Ему вспомнилось, как он стоял на палубе китобойца «Акушнет», молодой, полный сил и надежд. Впереди было загадочное море и неведомые земли. Потом были постоянные придирки жестокого, своенравного капитана, бунт и бегство с корабля, жизнь среди дикарей. Домой, в Нью-Йорк, он вернулся бывалым моряком, пробыв в море в общей сложности десять лет. Три года спустя после возвращения рассказал о своих приключениях в романах «Тайпи» и «Ому». Затем появились новые его «морские романы», основанные в значительной мере на личных впечатлениях.
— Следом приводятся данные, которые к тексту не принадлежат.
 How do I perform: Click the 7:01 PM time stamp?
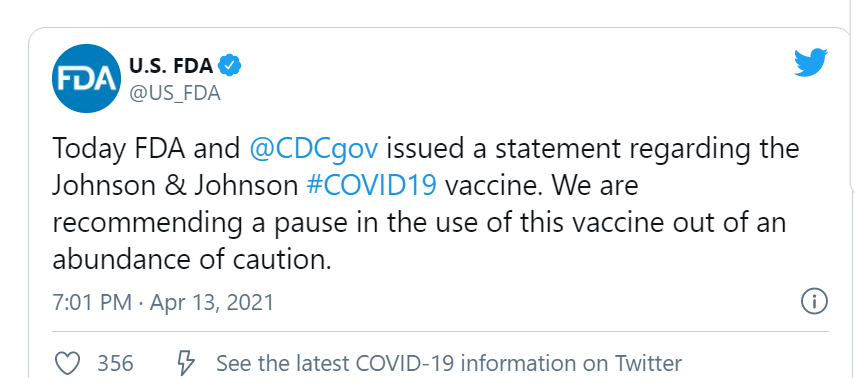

Как заметил впоследствии один из исследователей его творчества, опыт морехода послужил ему стапелями для построения книг.

Теперь он создавал главный труд жизни — роман о китобоях с подробным изображением деталей китобойного промысла. «Книга эта, — писал он о первичном замысле своему издателю, — приключенческий роман, основанный на некоторых диких легендах о китобоях». Давно задуманное сочинение требовало огромного творческого напряжения, сосредоточенности и спокойствия — состояния, как он говорил, «созвучного тихо растущей траве». Увы, ни бегство на ферму из шумного Манхеттена, ни затворничество в маленькой комнатке на третьем этаже нью-йоркского дома не принесли желанного вдохновения. И все же Мелвилл «работал, как невольник», забывая о еде, не щадя своих больных глаз, испытывая огромное нервное напряжение и усталость.
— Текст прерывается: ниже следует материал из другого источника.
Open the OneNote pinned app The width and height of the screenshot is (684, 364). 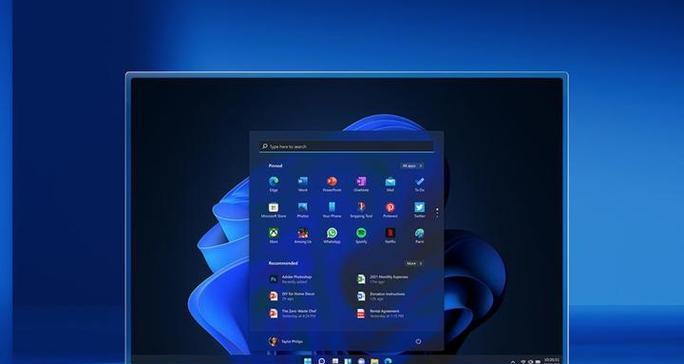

Работа над книгой о китобоях потребовала освежить в памяти кое-какие детали. Для этого и понадобилось ему снова, спустя много лет, побывать в порту, откуда его герои, как когда-то и он сам, уйдут в поход на китобойце «Пекод».

И вот попутный ветер гнал судно, на палубе которого стоял Герман Мелвилл, в сторону острова Нантакет, расположенного в Атлантическом океане.

Давайте развернем карту и найдем на ней этот небольшой клочок суши. Нантакет! Он расположен в укромном уголке, в 110 милях к северо-востоку от Бостона и как бы отрезан от мира океаном. «Стоит себе в сторонке, далеко от большой земли, еще более одинокий, чем Эддистонский маяк». И тем не менее, — говорил Мелвилл, — две трети земного шара принадлежат Нантакету, ибо ему принадлежит море. На карте видно, что по форме остров похож на полумесяц, между «рожками» которого, отстоящими друг от друга миль на пятнадцать, лежит хорошо защищаемая от ветров бухта. Городок Нантакет, раскинувшийся на ее берегах, издавна считался самым многообещающим портом для начинающего китобоя и любителя приключений.

Моряки из Нантакета жили и кормились морем и даже по ночам им снились морские глубины, где проносились стада китов-великанов. Мир, казалось им, буквально «держался на китах», в честь их слагались песни и неслись проклятия.



С тех пор как в Нантакете впервые вытащили на берег убитого Левиафана, отсюда уходили в море десятки безымянных капитанов. Они объехали и покорили всю водную часть мира. Нантакетские китобои первыми осмелились обогнуть мыс Горн и выйти в Тихий океан. Поэтому слова Мелвилла о том, что его герой «запихнул» пару сорочек в свой старый ковровый саквояж и отправился в путь к мысу Горн, в просторы Тихого океана, вполне соответствуют действительности.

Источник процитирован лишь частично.